Lorenza funde y confunde vida y obra —una práctica común en el arte de la segunda mitad del siglo XX—, pero lo absolutamente nuevo, dice Preciado, “es su intención de escapar al encierro institucional y a la invisibilización que pesa sobre los cuerpos con diversidad funcional; es la afirmación de su cuerpo vivo, de su cuerpo vulnerable pero deseante frente a la representación normativa de la discapacidad y de la transexualidad como patologías —explica—. Lorenza utiliza la performance, la pintura, la fotografía, eso que ella llama la ‘pintura-bailada’ para fabricarse un cuerpo que resiste a la norma. Eso es lo que la hace absolutamente contemporánea: su rechazo de una identidad fija y de una asignación patológica”.

“El primer encuentro con la obra de Lorenza fue uno de los momentos más emocionantes de mi vida como curador. Su trabajo daba materialidad a todo un conjunto de prácticas de disidencia sexual y corporal sobre las que había estado trabajando durante años”, dice Preciado.

En Europa y Estados Unidos, Lorenza hizo cientos de performances y pinturas-danza: algo así como intervenciones callejeras en las que pintaba el suelo con los pies mientras bailaba. En Nueva York, gracias a una beca de la Universidad de Nueva York Steinhardt, profundizó sus estudios en arte, se integró en el mundo artístico local e incluso posó para fotógrafos como Robert Mapplethorpe y Joel Peter Witkin. Böttner se rebeló contra lo que Bolaño llamó “el zoológico de las miradas” —es decir, la imagen de freak— haciendo visible su cuerpo, instalándolo en la calle y en el centro de su obra: “soy una exhibicionista”, dice en una entrevista grabada, lo que se hace evidente en su afán constante por autorretratarse.

Consigna:
Conteste brevemente, a partir del texto sobre Lorenza Böttner:
(a) Según Preciado, ¿qué medios utiliza Lorenza para fabricarse un cuerpo que resiste a la norma?
(b) ¿Cómo califica Preciado su primer encuentro con la obra de Lorenza?
(c) ¿Gracias a qué pudo Lorenza profundizar sus estudios en arte en Nueva York?

Datos registrados:
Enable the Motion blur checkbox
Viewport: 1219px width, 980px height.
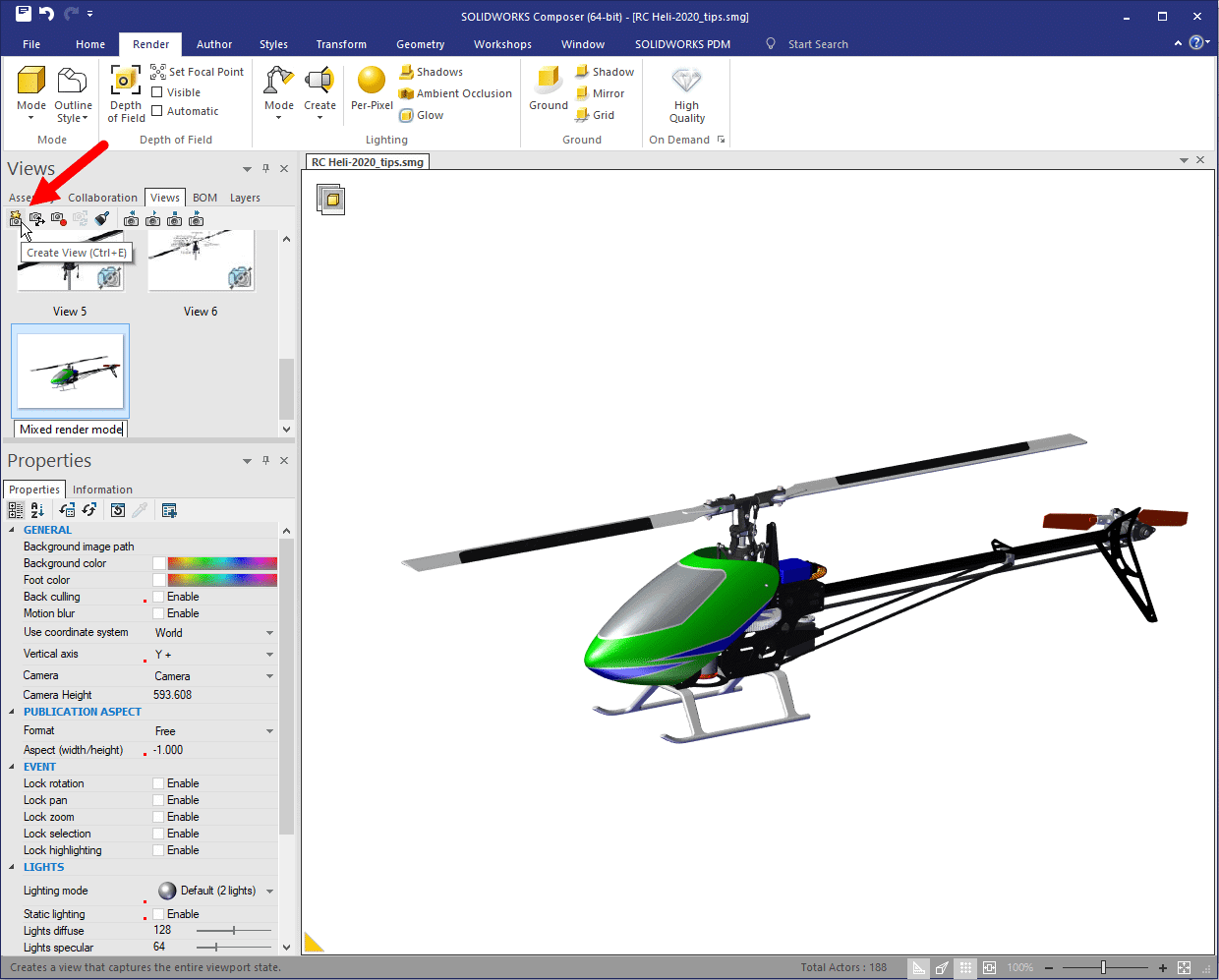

Respuesta:
(a) La performance, la pintura, la fotografía y lo que ella llama la "pintura-bailada".
(b) Como uno de los momentos más emocionantes de su vida como curador.
(c) Gracias a una beca de la Universidad de Nueva York Steinhardt.